Eight template phrases to use at each phase of the system design interview — memorize these openers
Figure 10: Eight template phrases to use at each phase of the interview — memorize these openers

These phrases are not scripts to memorize word-for-word. They are conversation openers that signal to the interviewer which phase you are in and that you are following a structured approach. Adapt them to each specific question, but use the same structure every time.
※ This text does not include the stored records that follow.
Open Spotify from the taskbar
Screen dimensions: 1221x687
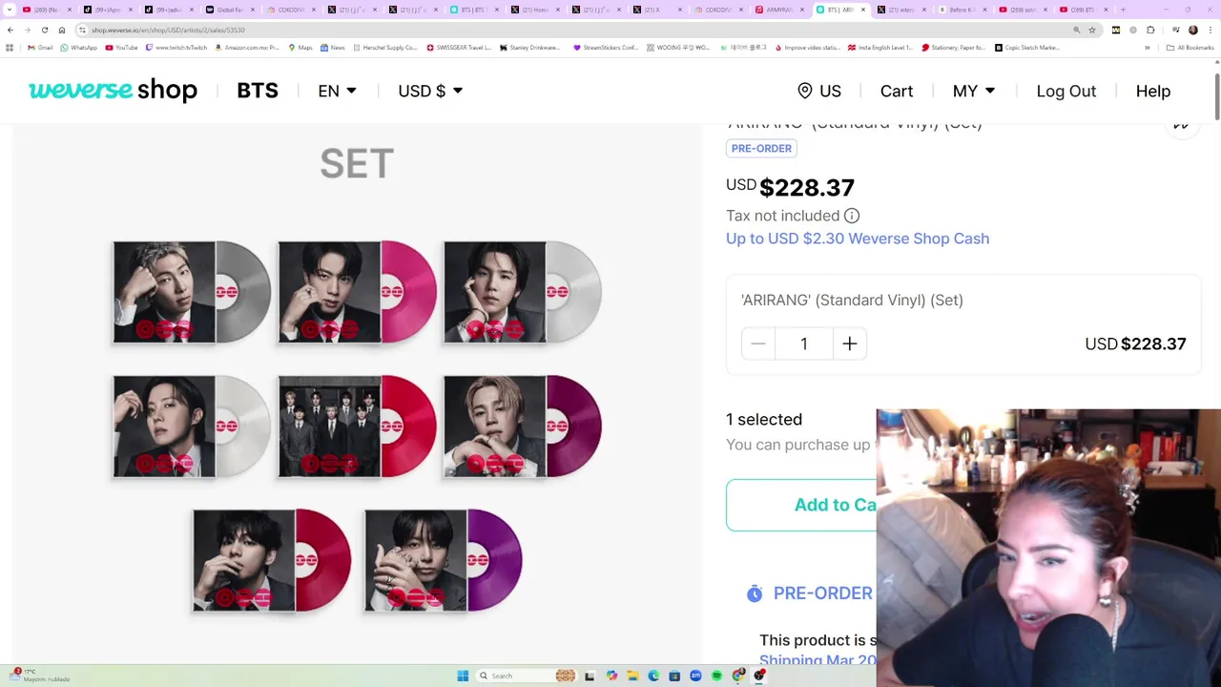pyautogui.click(x=716, y=676)
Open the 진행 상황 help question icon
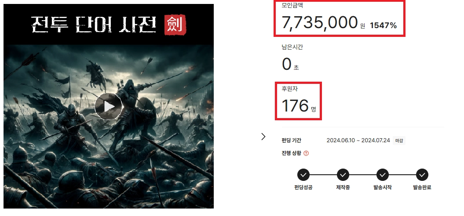464x216 pixels. pyautogui.click(x=306, y=153)
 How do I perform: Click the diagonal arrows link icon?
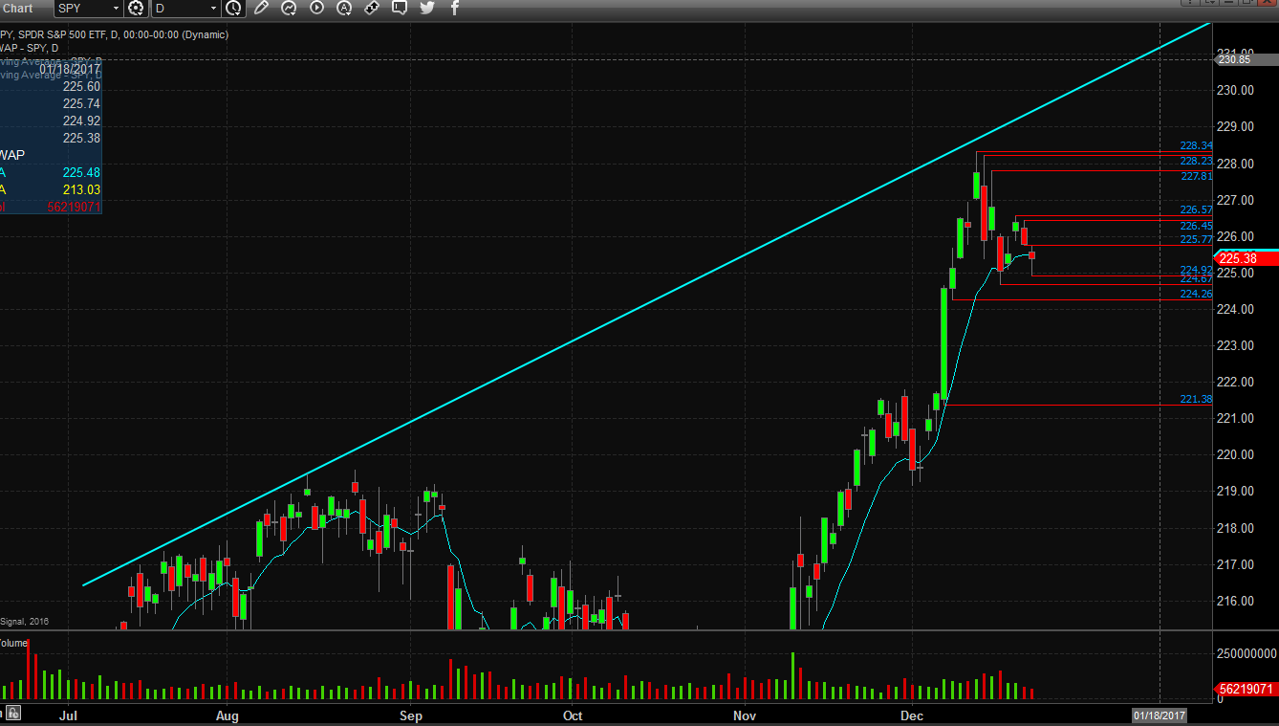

The consistency of your framework is what makes you appear confident and organized.

Example Phrase Starters by Phase
  • Requirements: "Before I start designing, let me ask a few clarifying questions to make sure I understand the scope..."
  • Estimation: "Let me do a quick back-of-envelope to understand the scale we're dealing with..."
  • HLD: "I'll start with a high-level architecture. At the top level, I'm thinking [Client → CDN → LB → API → DB]. Let me explain each component..."
  • Deep Dive: "The most interesting part of this system is [X]. Let me go into more detail here..."
  • Trade-offs: "I chose [X] over [Y] because [reason]. The trade-off is [downside], but at our scale that's acceptable because [justification]..."
  • Wrap-up: "To summarize: I designed a system that handles [scale] with [key architectural decisions]. The main trade-offs are [X vs Y]. If given more time, I'd explore [Z]..."

Summary

Pre-Class Cheat Sheet

AreaKey Takeaway
Framework 6 phases in 45 minutes. Drive the conversation. Don't wait to be guided.
Requirements Ask 5–8 clarifying questions before designing. Functional + non-functional. Narrowing scope is the #1 differentiator.
Estimation QPS, storage, bandwidth, cache. Round aggressively. Always state the conclusion: read-heavy? write-heavy? does this need sharding?
HLD Universal template: Client → CDN → LB → API Servers → Cache + DB + Queue → Workers. Customize. Explain each role.
Deep Dive Pick 2–3 critical areas. Concrete schemas, algorithms, configs. Specific > vague.
Must-Know Topics 12 topics. Master first 8 for FAANG. Top 5 questions: URL Shortener, Chat, News Feed, Rate Limiter, Notification.
Scoring Problem Exploration 20%, HLD 25%, Detailed Design 25%, Trade-offs 20%, Communication 10%. Strong Hire = drives + deep trade-offs + mentions failures + monitoring.